Un antibiotico già conosciuto da 35 anni può rivelarsi utile anche contro un forte “superbatterio”, il tutto grazie ad un nuovo metodo di screening che va ad imitare l’interno del corpo umano in maniera più efficiente. È questo il senso di un nuovo studio apparso su Nature Microbiology condotto da ricercatori dell’Università della California del Sud.
Quest’ultimi hanno infatti scoperto che la rifabutina si rivela “altamente attiva” contro l’Acinetobacter baumannii, un batterio multiresistente, ossia resistente a diverse tipologie di antibiotici, che può creare gravi infezioni ai polmoni, meningite e infezioni del sangue, soprattutto all’interno delle strutture sanitarie.
Questo antibiotico esiste da più di 35 anni ma non era mai stato analizzato in relazione alle infezioni da Acinetobacter, come spiega Brian Luna, professore di microbiologia molecolare e immunologia della Keck School of Medicine dell’USC: “In futuro, potremmo trovare molti nuovi antibiotici che sono stati persi negli ultimi 80 anni perché i test di screening utilizzati per scoprirli erano non ottimali”.
Creato per contrastare la tubercolosi, in particolar modo in quelle persone già affette da AIDS, questo antibiotico sembra molto attivo contro l’Acinetobacter baumannii grazie ad una sorta di “cavallo di Troia” con il quale induce il batterio ad introdurre l’antibiotico al proprio interno bypassando le stesse difese batteriche.

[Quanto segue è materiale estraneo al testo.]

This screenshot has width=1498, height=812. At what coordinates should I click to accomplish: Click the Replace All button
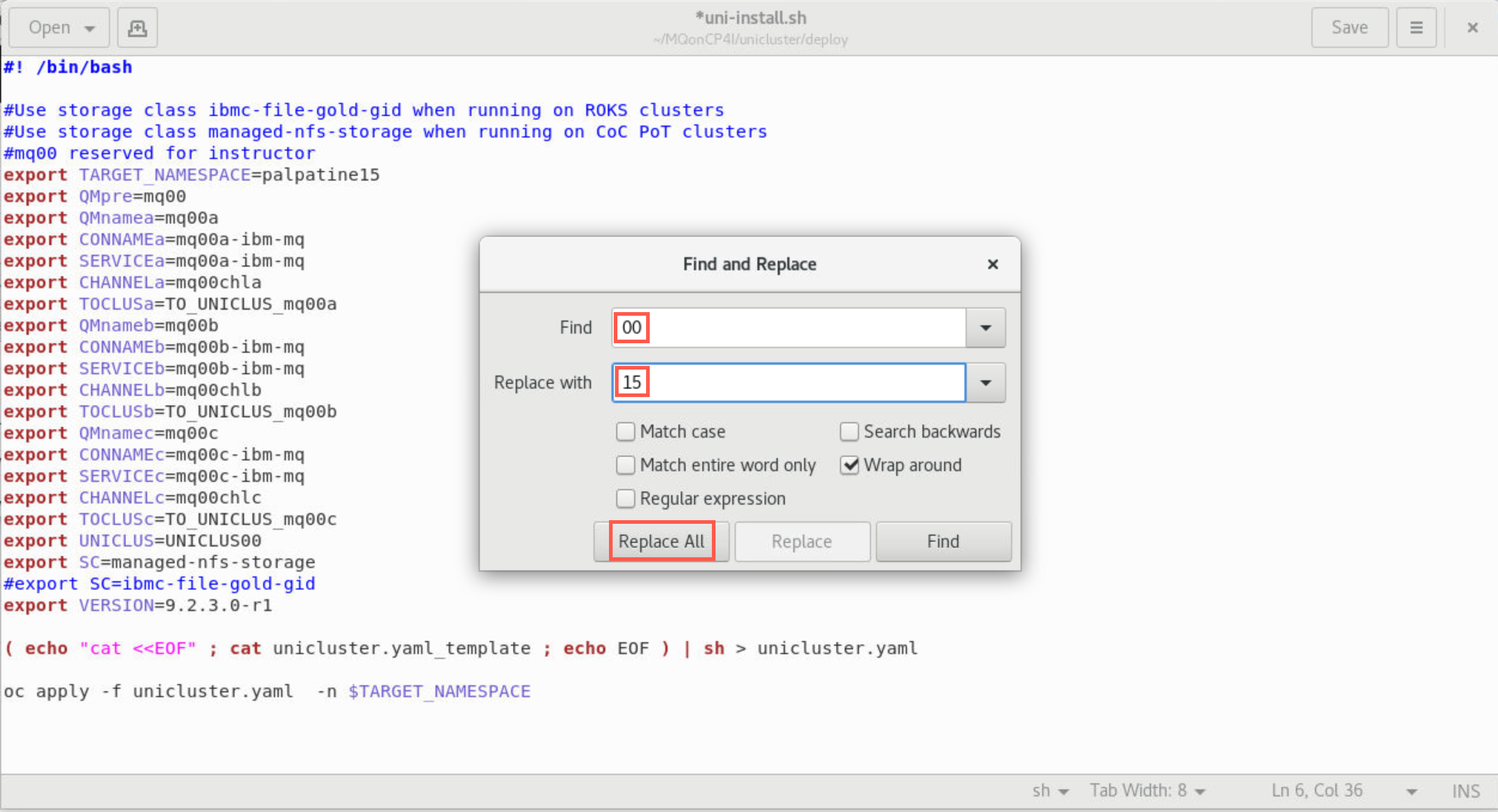tap(661, 541)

“La rifabutina può essere utilizzata immediatamente per trattare tali infezioni perché è già approvata dalla FDA, economica e generica e sul mercato”, spiega Brad Spellberg, direttore del Centro Medico dell’università americana e autore senior della ricerca. “Ma vorremmo vedere studi clinici controllati randomizzati per dimostrare la sua efficacia, in modo da saperlo con certezza in un modo o nell’altro.”